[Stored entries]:
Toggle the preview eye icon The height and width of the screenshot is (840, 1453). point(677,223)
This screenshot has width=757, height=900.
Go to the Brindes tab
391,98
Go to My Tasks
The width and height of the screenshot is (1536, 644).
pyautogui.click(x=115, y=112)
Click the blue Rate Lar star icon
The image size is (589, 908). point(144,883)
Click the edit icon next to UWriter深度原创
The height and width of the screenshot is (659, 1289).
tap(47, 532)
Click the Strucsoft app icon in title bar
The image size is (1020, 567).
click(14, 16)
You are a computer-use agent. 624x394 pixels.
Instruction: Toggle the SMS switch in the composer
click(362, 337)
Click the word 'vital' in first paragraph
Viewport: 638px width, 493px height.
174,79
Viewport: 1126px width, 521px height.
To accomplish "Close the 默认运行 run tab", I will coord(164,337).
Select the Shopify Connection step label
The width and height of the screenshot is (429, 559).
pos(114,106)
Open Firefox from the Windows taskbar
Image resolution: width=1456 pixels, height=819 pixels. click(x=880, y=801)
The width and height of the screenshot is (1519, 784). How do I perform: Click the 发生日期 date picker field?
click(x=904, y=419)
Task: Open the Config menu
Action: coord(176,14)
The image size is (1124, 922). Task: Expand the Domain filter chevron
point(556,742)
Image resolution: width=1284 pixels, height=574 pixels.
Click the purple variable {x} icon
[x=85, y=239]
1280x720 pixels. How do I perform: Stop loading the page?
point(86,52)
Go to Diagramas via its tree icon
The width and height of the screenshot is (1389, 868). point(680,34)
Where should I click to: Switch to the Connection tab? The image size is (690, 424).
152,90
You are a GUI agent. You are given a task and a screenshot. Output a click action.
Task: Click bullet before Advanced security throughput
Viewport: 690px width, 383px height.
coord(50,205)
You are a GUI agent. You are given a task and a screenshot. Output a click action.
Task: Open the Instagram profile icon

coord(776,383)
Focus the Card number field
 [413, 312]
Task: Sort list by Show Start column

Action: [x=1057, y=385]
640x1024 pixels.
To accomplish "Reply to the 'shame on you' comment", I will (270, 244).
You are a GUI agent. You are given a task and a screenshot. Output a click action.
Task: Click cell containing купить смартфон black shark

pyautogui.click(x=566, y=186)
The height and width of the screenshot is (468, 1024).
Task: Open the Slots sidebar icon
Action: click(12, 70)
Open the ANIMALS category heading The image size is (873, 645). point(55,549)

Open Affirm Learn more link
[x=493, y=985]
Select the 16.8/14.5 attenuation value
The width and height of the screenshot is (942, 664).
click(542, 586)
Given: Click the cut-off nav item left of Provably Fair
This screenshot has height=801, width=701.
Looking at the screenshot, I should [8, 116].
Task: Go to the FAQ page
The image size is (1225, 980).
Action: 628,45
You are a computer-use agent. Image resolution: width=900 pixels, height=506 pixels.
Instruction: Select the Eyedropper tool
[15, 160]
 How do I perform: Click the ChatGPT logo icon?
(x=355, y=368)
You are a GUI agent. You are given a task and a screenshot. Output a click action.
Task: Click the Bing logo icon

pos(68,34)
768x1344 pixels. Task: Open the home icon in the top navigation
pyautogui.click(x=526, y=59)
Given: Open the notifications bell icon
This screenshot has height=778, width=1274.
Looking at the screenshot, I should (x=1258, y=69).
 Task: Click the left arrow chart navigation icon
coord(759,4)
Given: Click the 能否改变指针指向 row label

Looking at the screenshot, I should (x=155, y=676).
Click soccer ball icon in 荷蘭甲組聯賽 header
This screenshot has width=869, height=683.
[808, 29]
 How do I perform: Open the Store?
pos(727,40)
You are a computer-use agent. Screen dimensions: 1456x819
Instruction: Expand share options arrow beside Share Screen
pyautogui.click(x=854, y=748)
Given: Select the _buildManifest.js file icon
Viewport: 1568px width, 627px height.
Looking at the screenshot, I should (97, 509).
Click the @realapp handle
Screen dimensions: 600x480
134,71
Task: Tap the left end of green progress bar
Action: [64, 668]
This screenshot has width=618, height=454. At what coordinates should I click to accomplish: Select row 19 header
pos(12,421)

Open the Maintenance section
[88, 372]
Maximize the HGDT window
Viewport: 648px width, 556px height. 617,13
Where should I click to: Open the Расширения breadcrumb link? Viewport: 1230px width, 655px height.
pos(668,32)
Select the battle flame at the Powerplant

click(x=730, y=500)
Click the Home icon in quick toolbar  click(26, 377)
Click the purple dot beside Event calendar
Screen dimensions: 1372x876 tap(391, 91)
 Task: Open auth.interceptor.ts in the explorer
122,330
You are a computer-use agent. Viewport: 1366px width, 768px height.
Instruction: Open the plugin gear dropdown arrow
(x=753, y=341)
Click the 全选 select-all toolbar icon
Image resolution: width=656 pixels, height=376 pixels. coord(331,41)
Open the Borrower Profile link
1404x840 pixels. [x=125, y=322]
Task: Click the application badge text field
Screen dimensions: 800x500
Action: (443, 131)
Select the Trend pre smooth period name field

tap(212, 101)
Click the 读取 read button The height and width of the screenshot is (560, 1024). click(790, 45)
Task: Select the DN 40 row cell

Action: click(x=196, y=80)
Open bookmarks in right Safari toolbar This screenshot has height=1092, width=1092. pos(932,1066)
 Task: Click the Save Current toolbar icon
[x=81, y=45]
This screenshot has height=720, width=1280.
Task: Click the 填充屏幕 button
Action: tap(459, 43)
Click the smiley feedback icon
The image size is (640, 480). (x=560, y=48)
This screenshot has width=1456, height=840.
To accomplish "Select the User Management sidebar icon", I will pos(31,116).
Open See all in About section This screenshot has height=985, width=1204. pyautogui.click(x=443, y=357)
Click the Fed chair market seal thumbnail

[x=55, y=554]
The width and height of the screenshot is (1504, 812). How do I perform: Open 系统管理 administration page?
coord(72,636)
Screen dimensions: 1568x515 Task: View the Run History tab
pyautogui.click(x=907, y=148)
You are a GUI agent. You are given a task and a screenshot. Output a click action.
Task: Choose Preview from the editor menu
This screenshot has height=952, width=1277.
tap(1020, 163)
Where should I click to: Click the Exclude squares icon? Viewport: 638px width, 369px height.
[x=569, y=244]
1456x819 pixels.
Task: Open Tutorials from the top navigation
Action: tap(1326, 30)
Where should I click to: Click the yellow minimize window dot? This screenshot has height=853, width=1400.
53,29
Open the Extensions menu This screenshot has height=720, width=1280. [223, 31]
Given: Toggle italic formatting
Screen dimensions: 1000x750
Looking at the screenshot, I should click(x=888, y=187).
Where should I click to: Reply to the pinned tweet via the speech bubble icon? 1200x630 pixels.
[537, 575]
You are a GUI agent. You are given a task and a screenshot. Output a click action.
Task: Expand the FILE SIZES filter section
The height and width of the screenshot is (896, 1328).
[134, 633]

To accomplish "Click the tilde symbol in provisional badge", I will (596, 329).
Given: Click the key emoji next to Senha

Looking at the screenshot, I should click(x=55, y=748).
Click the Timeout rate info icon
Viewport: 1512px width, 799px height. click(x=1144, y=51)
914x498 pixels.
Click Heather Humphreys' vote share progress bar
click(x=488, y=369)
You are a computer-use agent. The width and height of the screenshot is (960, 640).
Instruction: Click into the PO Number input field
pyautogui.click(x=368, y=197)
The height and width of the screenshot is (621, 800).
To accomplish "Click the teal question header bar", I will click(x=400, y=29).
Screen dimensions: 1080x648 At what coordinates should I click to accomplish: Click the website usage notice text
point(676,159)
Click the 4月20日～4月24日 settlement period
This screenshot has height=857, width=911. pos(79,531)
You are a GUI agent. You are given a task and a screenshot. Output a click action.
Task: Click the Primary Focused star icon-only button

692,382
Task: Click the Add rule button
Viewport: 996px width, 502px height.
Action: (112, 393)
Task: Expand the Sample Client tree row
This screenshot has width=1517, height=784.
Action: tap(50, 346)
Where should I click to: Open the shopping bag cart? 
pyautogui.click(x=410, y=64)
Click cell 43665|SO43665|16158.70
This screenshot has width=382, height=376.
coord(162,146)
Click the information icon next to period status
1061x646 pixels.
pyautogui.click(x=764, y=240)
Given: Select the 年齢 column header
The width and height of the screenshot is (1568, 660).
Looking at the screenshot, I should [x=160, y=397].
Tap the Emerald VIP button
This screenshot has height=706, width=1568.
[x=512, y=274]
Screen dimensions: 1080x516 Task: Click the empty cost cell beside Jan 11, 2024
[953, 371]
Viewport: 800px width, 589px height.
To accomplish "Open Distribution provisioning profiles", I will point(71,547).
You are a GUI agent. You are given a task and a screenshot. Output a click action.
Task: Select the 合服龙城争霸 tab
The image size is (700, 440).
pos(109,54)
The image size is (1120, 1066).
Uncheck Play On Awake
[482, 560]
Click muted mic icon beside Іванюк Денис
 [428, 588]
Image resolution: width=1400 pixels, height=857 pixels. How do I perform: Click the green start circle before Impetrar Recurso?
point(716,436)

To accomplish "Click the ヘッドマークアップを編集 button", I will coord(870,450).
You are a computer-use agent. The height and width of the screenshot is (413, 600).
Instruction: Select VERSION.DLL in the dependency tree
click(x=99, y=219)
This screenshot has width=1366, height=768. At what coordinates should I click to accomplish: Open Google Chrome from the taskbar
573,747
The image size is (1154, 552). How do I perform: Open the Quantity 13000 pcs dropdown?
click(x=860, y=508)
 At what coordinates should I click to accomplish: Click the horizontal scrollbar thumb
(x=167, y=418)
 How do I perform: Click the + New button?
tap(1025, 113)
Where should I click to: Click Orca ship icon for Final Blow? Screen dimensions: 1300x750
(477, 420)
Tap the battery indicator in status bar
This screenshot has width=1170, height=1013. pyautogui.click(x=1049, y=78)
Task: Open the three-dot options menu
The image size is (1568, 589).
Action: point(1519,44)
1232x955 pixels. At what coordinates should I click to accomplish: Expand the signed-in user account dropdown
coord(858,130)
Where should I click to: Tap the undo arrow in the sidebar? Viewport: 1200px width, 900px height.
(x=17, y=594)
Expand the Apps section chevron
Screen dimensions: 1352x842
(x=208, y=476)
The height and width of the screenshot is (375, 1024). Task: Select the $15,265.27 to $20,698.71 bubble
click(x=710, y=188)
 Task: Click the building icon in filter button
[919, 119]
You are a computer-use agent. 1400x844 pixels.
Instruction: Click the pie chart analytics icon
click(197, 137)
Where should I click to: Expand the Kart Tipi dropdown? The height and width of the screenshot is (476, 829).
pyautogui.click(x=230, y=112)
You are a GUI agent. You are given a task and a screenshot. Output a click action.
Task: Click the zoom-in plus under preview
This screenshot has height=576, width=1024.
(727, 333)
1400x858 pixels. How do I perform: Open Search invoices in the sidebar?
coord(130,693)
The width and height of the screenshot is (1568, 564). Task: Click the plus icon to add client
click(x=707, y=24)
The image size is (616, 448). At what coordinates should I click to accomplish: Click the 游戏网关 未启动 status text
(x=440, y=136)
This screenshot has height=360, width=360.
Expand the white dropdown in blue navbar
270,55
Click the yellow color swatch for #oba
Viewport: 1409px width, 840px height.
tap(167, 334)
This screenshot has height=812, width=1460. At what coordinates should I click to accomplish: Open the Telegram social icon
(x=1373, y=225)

[WRITTEN REQUEST]:
Replace "GUI agent" with "computer agent" in the lines starting with the one that contains "The width and height of the screenshot is (1519, 784)." and going on through the one that contains "will (270, 244).". Leave everything else in those lines unchanged.

[RESULT BELOW]:
The width and height of the screenshot is (1519, 784). How do I perform: Click the 发生日期 date picker field?
click(x=904, y=419)
Task: Open the Config menu
Action: coord(176,14)
The image size is (1124, 922). Task: Expand the Domain filter chevron
point(556,742)
Image resolution: width=1284 pixels, height=574 pixels.
Click the purple variable {x} icon
[x=85, y=239]
1280x720 pixels. How do I perform: Stop loading the page?
point(86,52)
Go to Diagramas via its tree icon
The width and height of the screenshot is (1389, 868). point(680,34)
Where should I click to: Switch to the Connection tab? The image size is (690, 424).
152,90
You are a computer agent. You are given a task and a screenshot. Output a click action.
Task: Click bullet before Advanced security throughput
Viewport: 690px width, 383px height.
coord(50,205)
You are a computer agent. You are given a task and a screenshot. Output a click action.
Task: Open the Instagram profile icon

coord(776,383)
Focus the Card number field
 [413, 312]
Task: Sort list by Show Start column

Action: [x=1057, y=385]
640x1024 pixels.
To accomplish "Reply to the 'shame on you' comment", I will (270, 244).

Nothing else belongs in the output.